As agressões só cessaram quando um dos guardas atirou para o alto, como advertência. Antes disso, porém, Marcolino teve o nariz fraturado. Ele e a colega foram para um pronto socorro e, na sequência, para uma delegacia. Sempre perseguidos pelos bolsonaristas.
Mas na delegacia, novos problemas: diante da situação, o delegado decidiu indiciar o servidor do IBGE por tentativa de homicídio. Ele ficou detido. Com apoio de uma advogada, passou por audiência de custódia e foi liberado, mas o processo segue em investigação. Só nesse primeiro momento, com despesas pela defesa jurídica e com estadia de familiares, Marcolino gastou cerca de R$ 5 mil.
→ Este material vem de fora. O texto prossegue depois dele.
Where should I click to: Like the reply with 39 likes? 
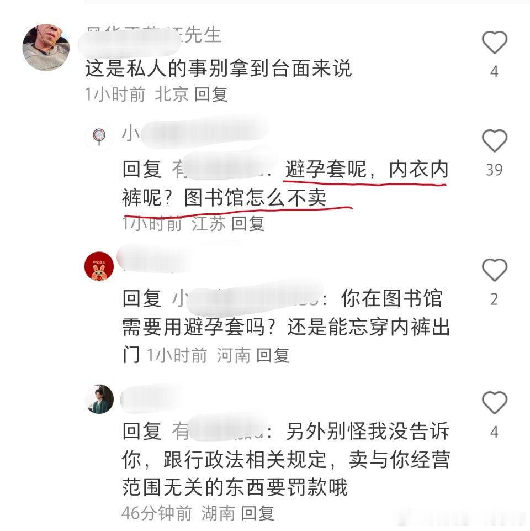495,140
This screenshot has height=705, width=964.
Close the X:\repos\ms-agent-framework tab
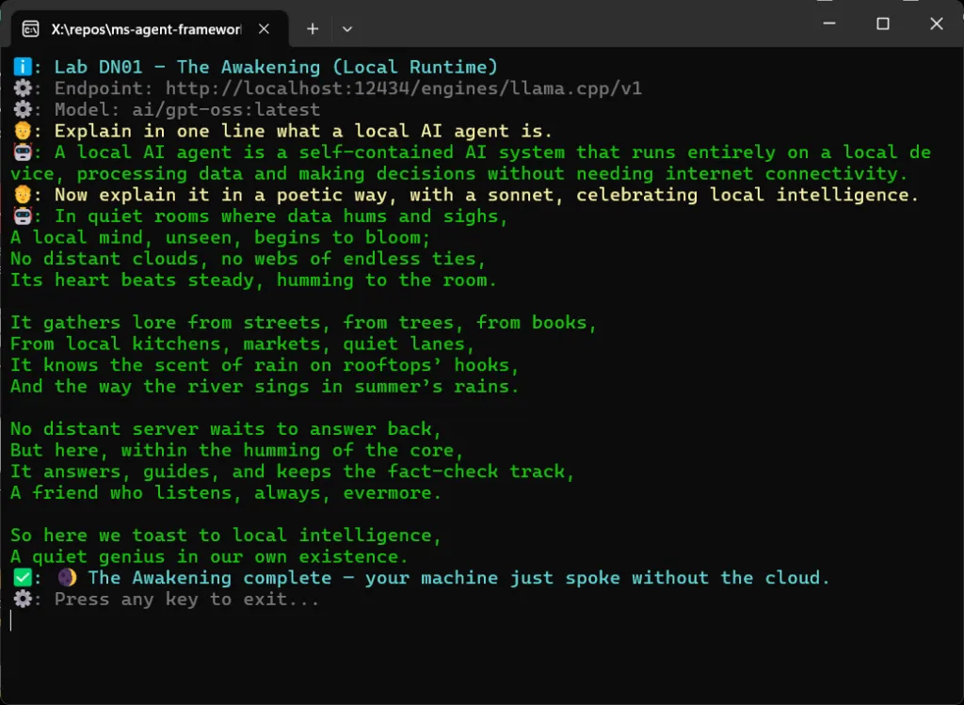tap(264, 29)
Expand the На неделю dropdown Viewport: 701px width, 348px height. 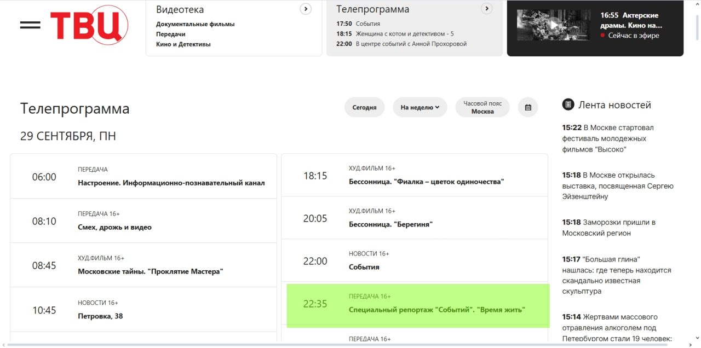tap(420, 107)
Em nota, a Secretaria da Segurança Pública de São Paulo (SSP-SP) informou que Marcolino foi preso em flagrante. "Um guarda municipal atendeu a ocorrência e contou na delegacia que estava com a viatura estacionada na via, quando viu o momento em que um veículo Fiat, com a inscrição do IBGE, veio em alta velocidade no sentido centro da cidade e atropelou vários manifestantes que estavam protestando no local", diz o texto.
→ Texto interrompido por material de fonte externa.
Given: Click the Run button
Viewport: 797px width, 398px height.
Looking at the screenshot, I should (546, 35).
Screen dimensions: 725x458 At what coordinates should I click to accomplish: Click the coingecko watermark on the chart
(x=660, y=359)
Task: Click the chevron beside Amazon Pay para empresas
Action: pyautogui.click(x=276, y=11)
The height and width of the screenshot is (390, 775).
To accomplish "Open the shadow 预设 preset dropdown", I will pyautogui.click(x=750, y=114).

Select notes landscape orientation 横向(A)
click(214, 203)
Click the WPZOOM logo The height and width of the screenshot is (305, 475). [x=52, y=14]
"Temos um inquérito em andamento. Nenhuma das pessoas envolvidas foi submetida a exame de corpo de delito. Acredito que poderá haver algumas outras diligências para levantar outros elementos, pois estamos em desvantagem na narrativa. O Tiago foi conduzido junto da outra servidora e contaram as versões deles, enquanto cerca de dez pessoas contaram outra versão. Há uma disparidade de armas nessa narrativa", afirmou ao Brasil de Fato o advogado Sérgio Augusto de Souza, que representa o servidor no processo.
Souza lembra que o episódio aconteceu em momento em que o governador paulista Rodrigo Garcia (PSDB) já tinha declarado que a polícia tinha autorização para usar a força para dissipar as manifestações ilegais. O advogado acredita que o Ministério Público fará nova avaliação do episódio, e que Marcolino e a colega serão classificados como vítimas de lesão corporal e os agressores vão responder também por danos ao patrimônio público, já que o carro danificado estava a serviço do IBGE.
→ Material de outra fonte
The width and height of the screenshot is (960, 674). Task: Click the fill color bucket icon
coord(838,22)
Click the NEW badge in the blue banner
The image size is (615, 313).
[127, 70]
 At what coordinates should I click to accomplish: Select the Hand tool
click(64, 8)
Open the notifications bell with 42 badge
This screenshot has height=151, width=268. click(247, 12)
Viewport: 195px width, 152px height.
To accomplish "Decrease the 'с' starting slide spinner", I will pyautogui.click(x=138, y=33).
"Eu não fui atacado por ser um civil comum, e sim por que estava com veículo oficial, do IBGE, órgão do governo federal, um carro de uso exclusivo em serviço", pontuou o servidor, que disse que não recebeu nenhum tipo de apoio do órgão. O Brasil de Fato entrou em contato com a assessoria de imprensa do IBGE, que ainda não se manifestou. Caso a resposta seja enviada, o texto será atualizado.
Episódios de recusas à participação no Censo e até mesmo agressividade contra agentes do IBGE têm se repetido pelo país. Marcolino contou que colegas em diversas partes do país estão sofrendo diversos tipos de ameaças. Esta é a primeira vez que ele participa do processo de recenseamento, mas contou que colegas que já estavam na função em outras edições afirmaram que esse tipo de situação é novo.
Mais uma agressão
Outro caso de violência bolsonarista foi registrado nesta sexta. Uma recenseadora foi mantida em cárcere privado em uma chácara de Araçoiaba da Serra (SP) após os donos observarem adesivos de Lula em seu carro.
Ela pediu ajuda ao marido, dizendo estar sendo detida contra a vontade, humilhada e ameaçada. Após algumas horas, a funcionária do IBGE foi liberada, com a chegada da polícia.
Em nota, o IBGE afirmou que recenseadora "foi detida, contra a sua vontade, numa residência que era recenseada, pelo proprietário, em Araçoiaba (SP). A polícia foi chamada. A coordenação do IBGE em São Paulo foi informada sobre o incidente, se dirigiu àquela localidade e está dando toda a assistência à recenseadora. Um boletim de ocorrência deve ser feito, na delegacia local".